The Covid-19 crisis has brought out the best in people. Every day, people whose job is to keep us safe and healthy – medical professionals, EMTs, Public Safety personnel – have put their lives at risk for us. There is a group that is overlooked – elder care professionals – but they are used to that. Usually, the last to be recognized as essential, County Aging Programs are providing vital services to keep the most vulnerable population safe during the COVID-19 pandemic.
While the senior population is asked to stay home during this health crisis, Aging & Family Services continues providing food, home-delivered meals, or grab and go meals, wellness checks, and in-home care.
Many clients of Aging & Family Services require in-home care to remain in their own homes.
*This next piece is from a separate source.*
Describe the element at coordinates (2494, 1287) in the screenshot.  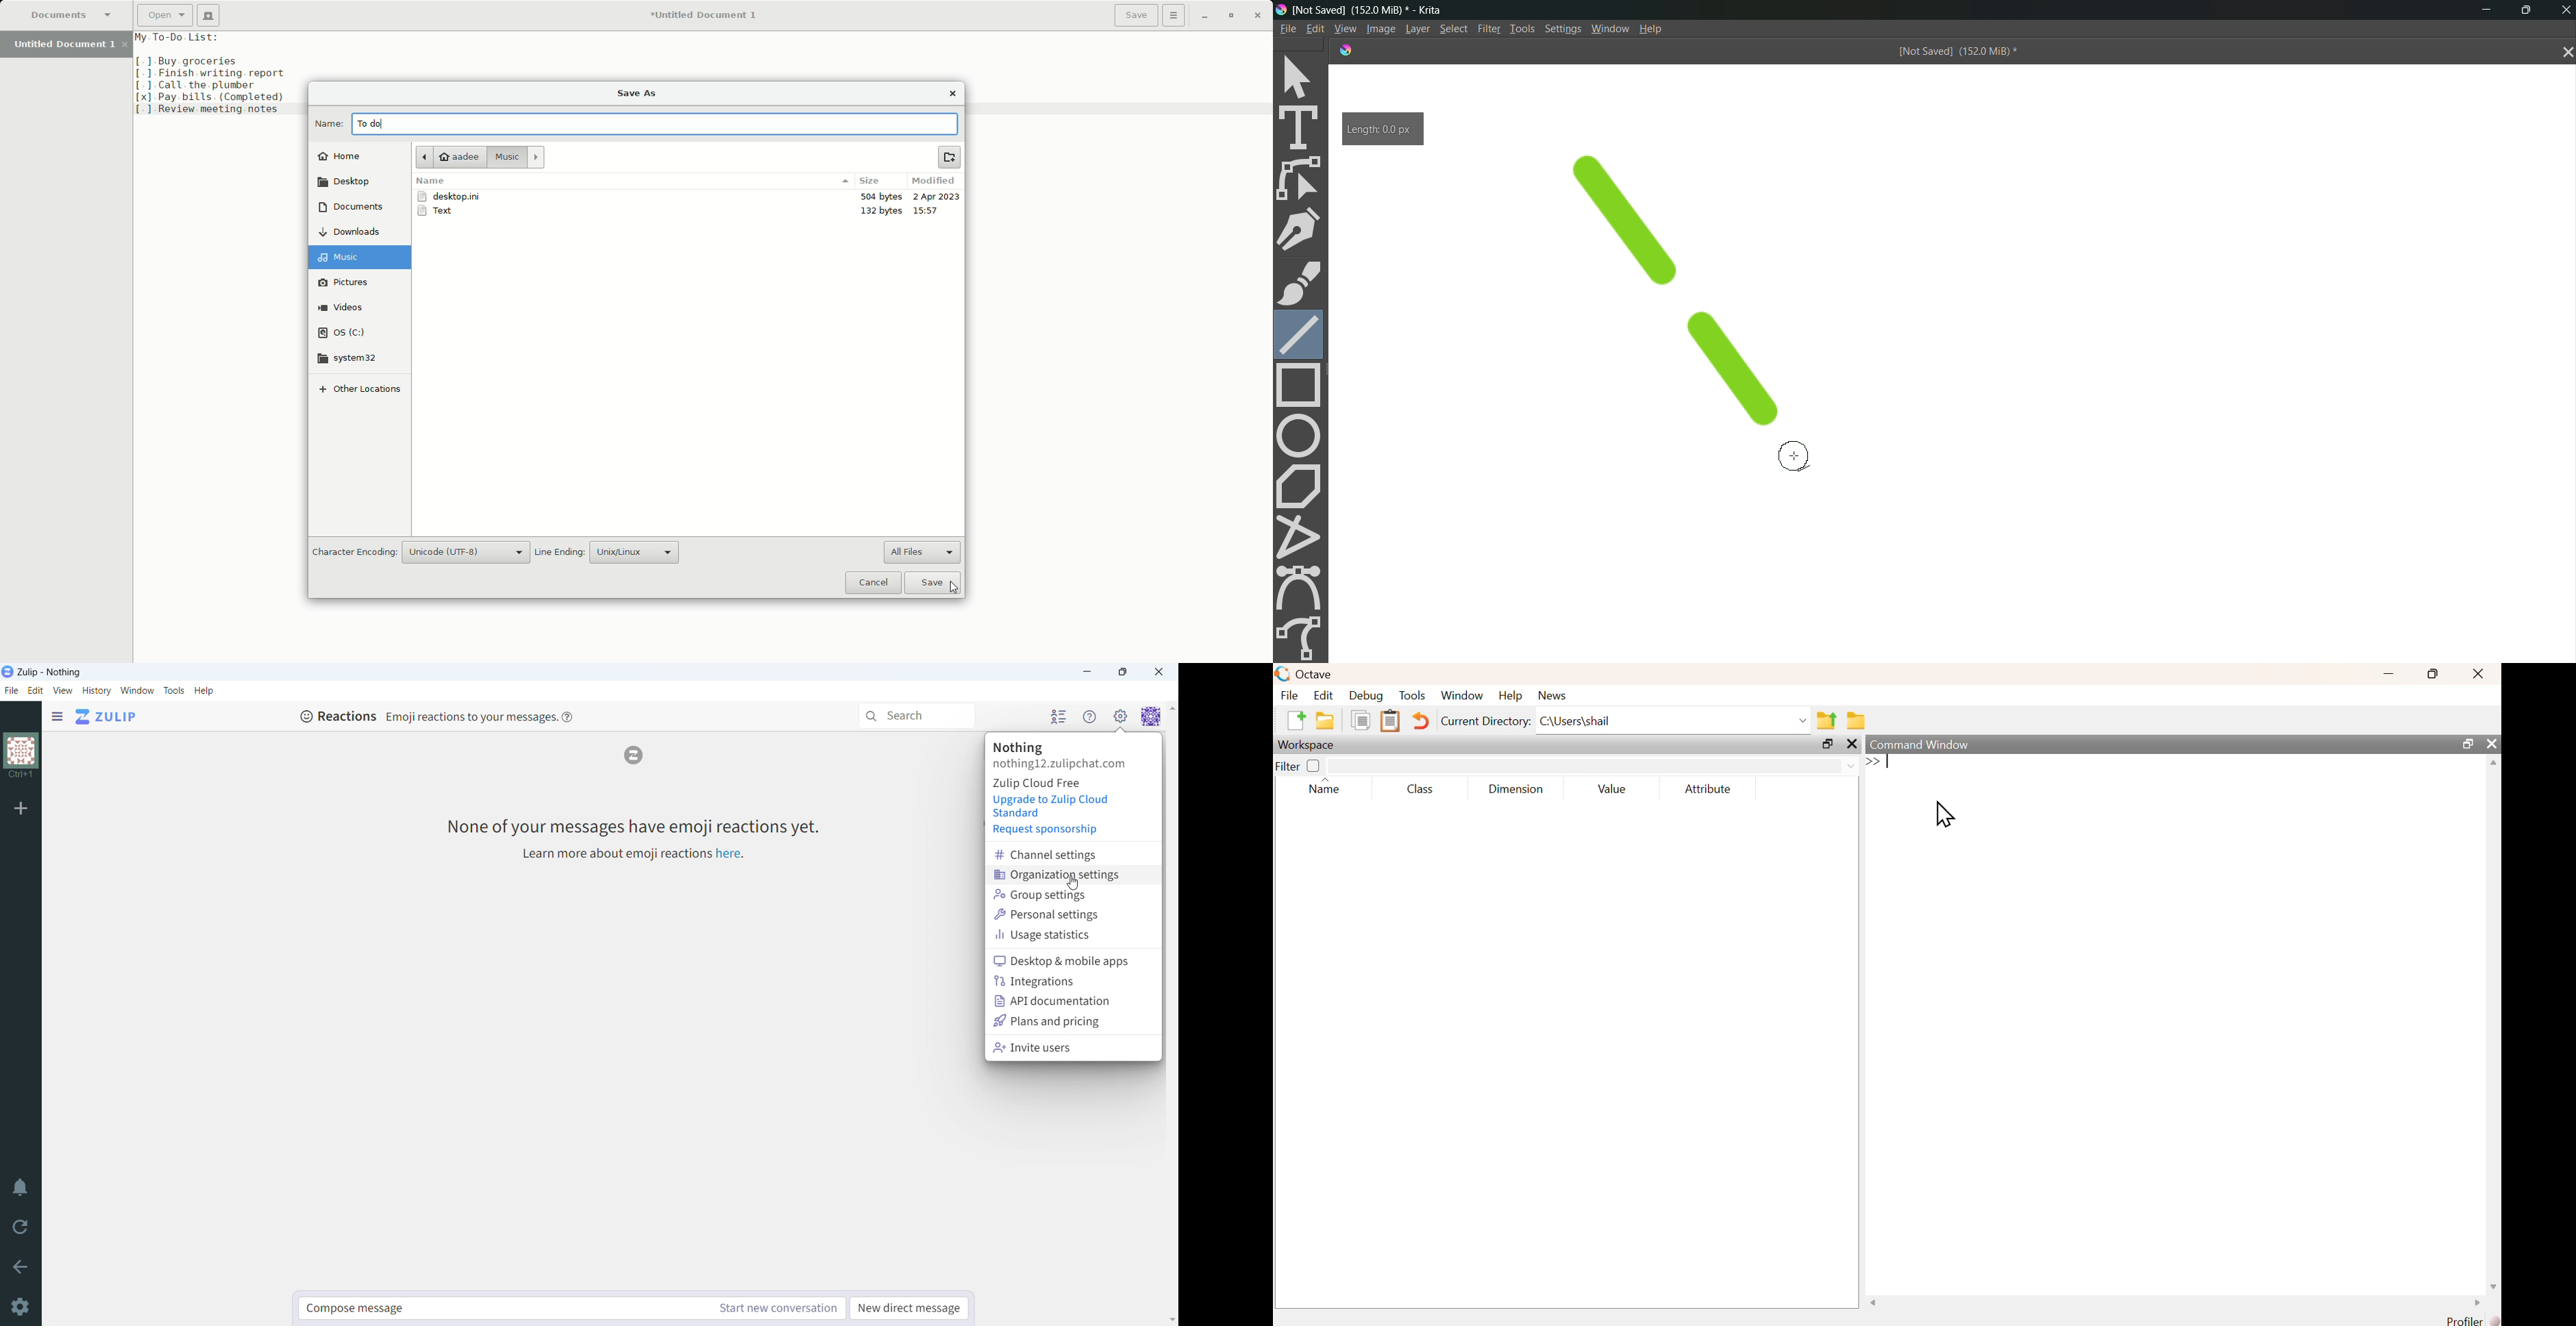
I see `scroll down` at that location.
But physical distancing, as the federal government advises, is particularly difficult during in-home care, which often needs close contact for tasks like bathing, grooming, and feeding. “Remember, though, the reason health care workers are going into people’s homes is that those people need care,” says NAHC President William Dombi. “And those needs are still there despite the pandemic. If they don’t get the care they need, they may end up in the ER, and that’s not the place for them to be right now.” Nurses and in-home care technicians are taking extra safety precautions to mitigate the risks of transmission and keep their patients as safe as possible.
Senior Centers were among the first to close their doors, as the effects of COVID-19 on elders could be life-threatening. And they will probably be among the last to re-open. But that is the building, not the people who work in them. The staff of Aging & Family Services is working every day to meet the needs of elders in the community. These are special people who deserve to be recognized. Social services professionals are not in it for the income – they are in it for the outcome.
Senior Centers are classified with Schools and other similar entities according to the States Executive Orders and are still unable to permit the community into the centers:
Chapter 15, Article 5, Section 6 and Chapter 15, Article 5, Section 1 of the Code of West Virginia “c.
Schools and other entities that typically provide food services to students or members of the public may continue to do so under this Order on the condition that the food is provided to students or members of the public on a pick-up or take-away basis only. Schools and other entities that provide food services under this exemption shall not permit the food to be eaten at the site where it is provided, or at any other gathering site due to the virus’s propensity to physically impact surfaces and personal property.”